In the forum thread on mapping a TrueNAS NFS share from Windows 11, what error does the mount command return?

** Opening Reading passage block **

Trying to map NFS share on TrueNas from Windows 11

With the use of ChatGPT and so far after hours, no joy.

I can ping Truenas, I can trace, there is no firewall and I can see the mount

C:\Windows\System32>showmount -e 192.168.0.27
Exports list on 192.168.0.27:
/mnt/NAS/Movies                    192.168.0.0/24

I have a passwd and group file as below:

passwd file

kris:password:3000:3000:kris:/var/empty:/usr/bin/bash

group file

kris:x:3000:

my share looks like this on truenas , my PC IP is 192.168.0.10

Here is my user config on truenas, windows also uses ‘kris’ as my username

Share works perfectly via SMB. Fails via NFS with

C:\Windows\System32>mount 192.168.0.27:/mnt/NAS/Movies F:
Network Error - 53

Type 'NET HELPMSG 53' for more information.


C:\Windows\System32>

I’m at a loss as to whats going on. Any suggestions?

Thanks!

Wouldn’t it be tremendously easier to just use the SMB server for Windows clients?

Its easier, but that’s not what i want.

Curiosity had me trying it on my own system, I used NFS for a Linux VM so just re-used that. Tried mounting it on my own Windows 11 machine and it surprisingly just fired up (I don’t do anything with whatever passwd and group files are mentioned there, afaik manually mucking with those makes funky things happen.

Only interesting thing I note is that files made from Windows are using an invalid UID

Which tells me it’s not authenticating as a user maybe? IDK I don’t really know how NFS works… Edit: A small amount of research indicates that yes, this is by design since Windows does not do UID mapping in NFSv3 unless you have configured some special sauce entries in LDAP to make it so.

** Closing Reading passage block **
** Opening Data block **

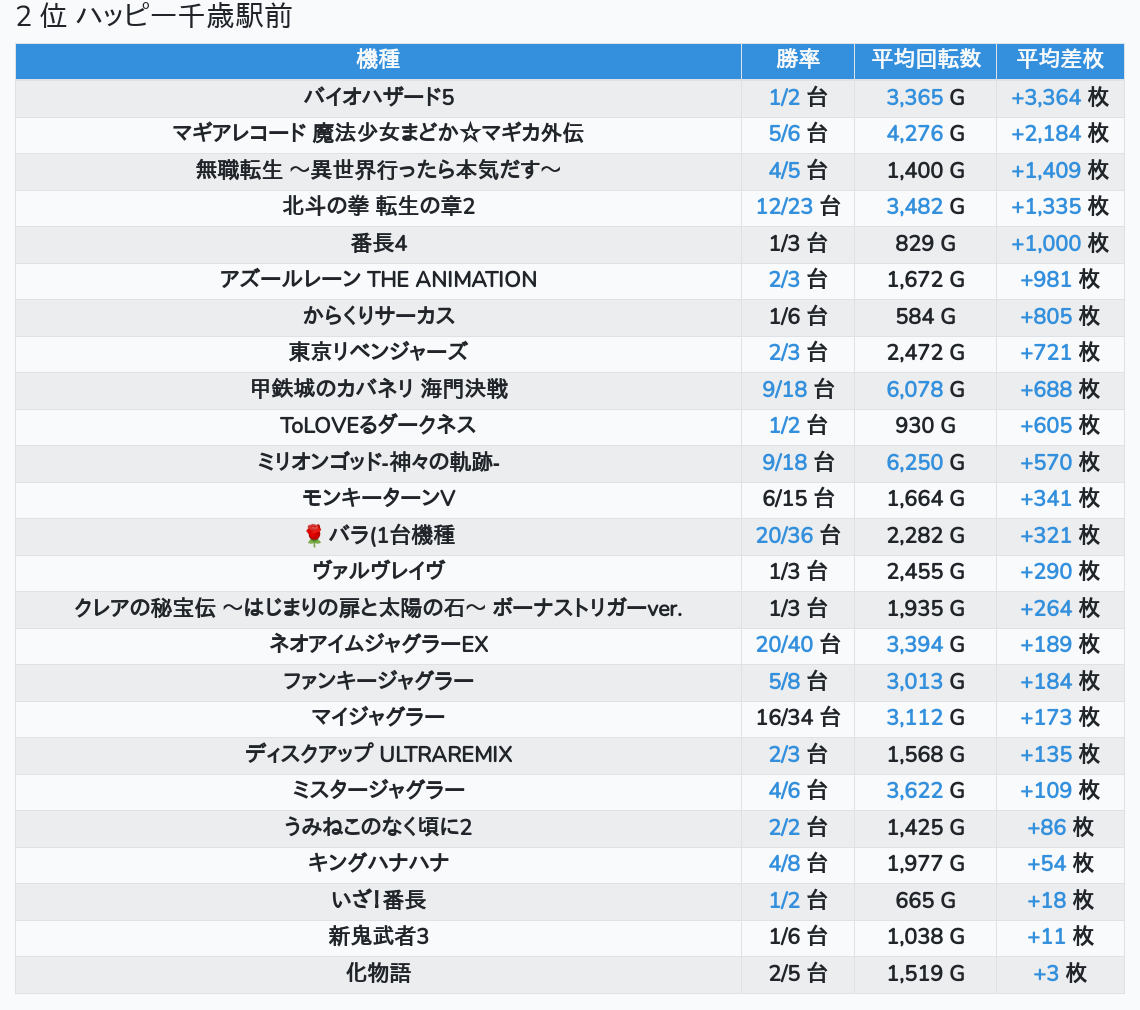Open the バイオハザード5 machine row
This screenshot has height=1010, width=1140.
(x=378, y=97)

** Closing Data block **

**Result for this exercise:**
Network Error - 53